Sometimes when I’m careless, I believe the wound is also the place where the skin reencounters itself, asking of each end, where have you been?

                                                    - From On Earth We're Briefly Gorgeous, Ocean Vuong

This post contains spoilers for some of the endings of Citizen Sleeper. If you do not want to know any endings, I recommend completing at least one playthrough before continuing.

This post also contains discussion of body image, dieting, and scars.

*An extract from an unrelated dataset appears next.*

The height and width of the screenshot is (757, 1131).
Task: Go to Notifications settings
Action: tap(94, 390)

    Mere moments after starting Citizen Sleeper, the new sci-fi TTRPG-inspired game by Jump Over the Age, I knew how I wanted my character's story to end. See, I've become a big fan of making the choices in games (at least, the ones that allow for capital 'C' Choices) that make me most uncomfortable or uncertain. I have found that, after a lifetime of playing story-based games and making incalculable choices across myriad flavors of RPG, the ones that fill me with dread, that leave lingering questions about the state of the world,the ones that make me question my own worldview are the ones that stick with me longest (see: Nier Automata's ending E, Pathologic 2, Paradise Killer, etc). As someone that has struggled with lifelong anxiety around death and dying, the loss of physical form, of the self, is something I find specifically terrifying. Despite my own struggles with depression and mental illness, at the end of the day, I do love to have an experience.

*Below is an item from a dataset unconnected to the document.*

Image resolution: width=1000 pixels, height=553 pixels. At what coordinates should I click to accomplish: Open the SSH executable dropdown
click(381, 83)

    When it became abundantly clear that Citizen's Sleeper's core tension was that of having a debilitating physical ailment and struggling to survive under cruel, space-station capitalism, it felt like I would ultimately get the choice to leave my body behind at some point, and I just knew that that would be the ending for my character that would leave me with that bubbling discomfort I craved. We spend so much time clinging on to our humanity despite the struggles of physicality, what could be scarier than leaving that behind? 

    Citizen Sleeper casts the player as the titular "Sleeper", an emulated consciousness. At some point, someone had entered a contract to enter a sort of brief hibernation, during which their brain (sans memories, personal identity, etc.) was copied, emulated, and placed into a corporate-owned artificial body. With this body, the corporation can extract labor from a specialist without any of the baggage of that pesky personhood getting in the way. The Sleeper will awaken in the new body without any idea of who they are or what kind of person the progenitor of their consciousness was, but equipped with a disposition towards specific skill sets and all the long-term memory of an adult (think Severance but without the body-sharing). What's special about the player's Sleeper is circumstance - they've somehow escaped the clutches of the corporation that owns them and have found themselves on The Eye, a space station undergoing its own power struggle with its own network of folks trying to survive and make ends meet. In Citizen Sleeper's world, the Sleepers don't necessarily need to eat in the way humans do, but they were designed to do so anyway. The Sleepers may be humanoid, but retain other humanoid needs only in ways that can be exploited by capital. How can you motivate a worker without base needs? How can you force labor out of someone who doesn't go hungry, or can't feel physical pain? It is these needs and building the connections to satisfy them that draws Citizen Sleeper's base story. At first, it was getting the food that would allow my Sleeper to be able to do basic tasks, then the stabilizer that would keep my body from falling apart.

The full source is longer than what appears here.